Customers who subscribe to the Professional account also get phone and email support. On review websites like Capterra, the SimScale support team is highly appreciated. This is because we sincerely care about our users’ success. As complex as simulation technology is, it has got nothing on a team driven to achieve customer satisfaction.
5. Free access to the simulation software
Our mission is “to empower engineers, designers and scientists around the world to develop their products better, faster, and more cost-efficiently.” This is the reason why in December 2015 we released the Community Plan to give access to the simulation software on the SimScale platform, to the public simulations library, and to the learning resources for free. Everybody is welcome to try it, to make sure the features are what they need, and follow all the available learning resources to become proficient with simulation (for beginners) and with SimScale (for engineers already using traditional software).
What is holding engineers back from using cloud tools, then?
With so many advantages of cloud-based solutions, it is quite hard to tell what is holding everyone back from making the shift, isn’t it?
Well, not really. On-premises CAD and CAE software solutions have been used for more than 50 years. They are included in product design and development processes or in academic curriculums, and they have practically become the industry standard. The transition to cloud solutions will not be easy and will depend on the company’s processes. For small and medium-sized companies it’s easier, we are already seeing the change and especially the engineering services companies are the drivers of the transition.
What about Security?
The biggest concern engineers mentioned in moving to the cloud is security. And we encourage them to make an assessment of the security measures of the cloud-based solution they are considering to use, whether it is a CAD, CAE, or 3D printing platform.

## MATERIAL PROVIDED
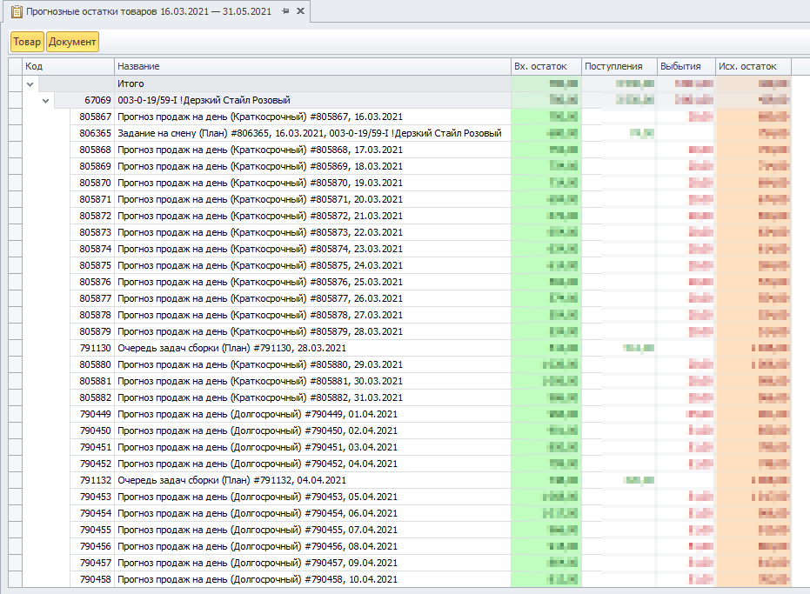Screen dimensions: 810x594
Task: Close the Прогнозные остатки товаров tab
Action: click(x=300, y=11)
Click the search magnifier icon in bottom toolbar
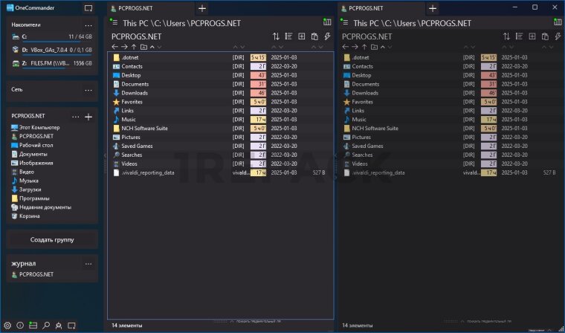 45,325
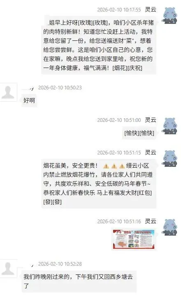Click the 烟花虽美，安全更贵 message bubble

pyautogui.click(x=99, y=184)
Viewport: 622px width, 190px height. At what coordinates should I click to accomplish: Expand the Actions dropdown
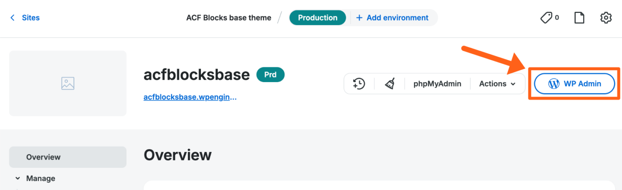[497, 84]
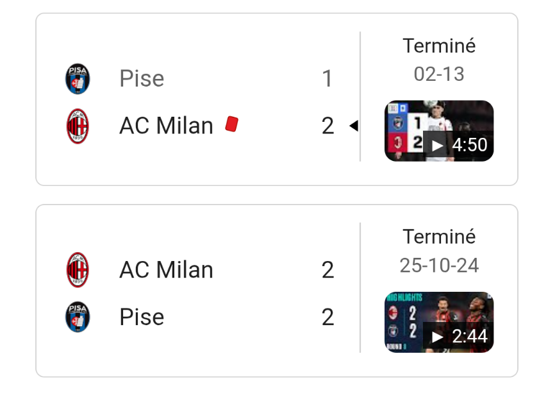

## TO DO
a - Duplicate the listing word for word, leaving out the pictures.
b - Go on with the text about cloud-based simulation tools, starting after its last sentence.
The listing has no connection to the text about cloud-based simulation software.

## RESPONSE LIST
a -
Screen dimensions: 810x594
Task: Close the Прогнозные остатки товаров tab
Action: click(x=300, y=11)
Click the search magnifier icon in bottom toolbar
 45,325
Click the 烟花虽美，安全更贵 message bubble

pyautogui.click(x=99, y=184)
Viewport: 622px width, 190px height. At what coordinates should I click to accomplish: Expand the Actions dropdown
[497, 84]

b -
But the end, as our colleague Cristian Klein put it, “achieving a perfectly secure computer and keeping the bad guys out is quite easy: simply unplug the Internet connection and never insert any USB sticks or other devices. ” No solution, even the on-premises ones, are unbreakable. But if your cloud tool provider is taking the security of your data seriously, you should be fine.
As for SimScale, we have 2 full-time employees working round the clock to ensure the platform is secure. They are responsible for following security bulletins, applying security software updates, reviewing permissions, rotating access keys, etc. Another full-time employee regularly reviews the architecture of the platform to ensure that, even in the unlikely event of a breach, attackers would not get any useful data. You can learn more about how we encrypt the data on this dedicated page.
It cannot be denied that software is going through a transformation phase. Experts are constantly talking about it, software providers are releasing cloud versions, users ask for accessibility and collaboration options and the Internet seems to take part in everything. With these trends, one can conclude that the future of product design is in cloud computing and SaaS solutions.
It already started a few years ago, when SimScale launched world’s first cloud-based CAE platform and Onshape – the first cloud-based CAD tool.
What’s next? It’s up to you. But in the meantime, you can give them a try for free!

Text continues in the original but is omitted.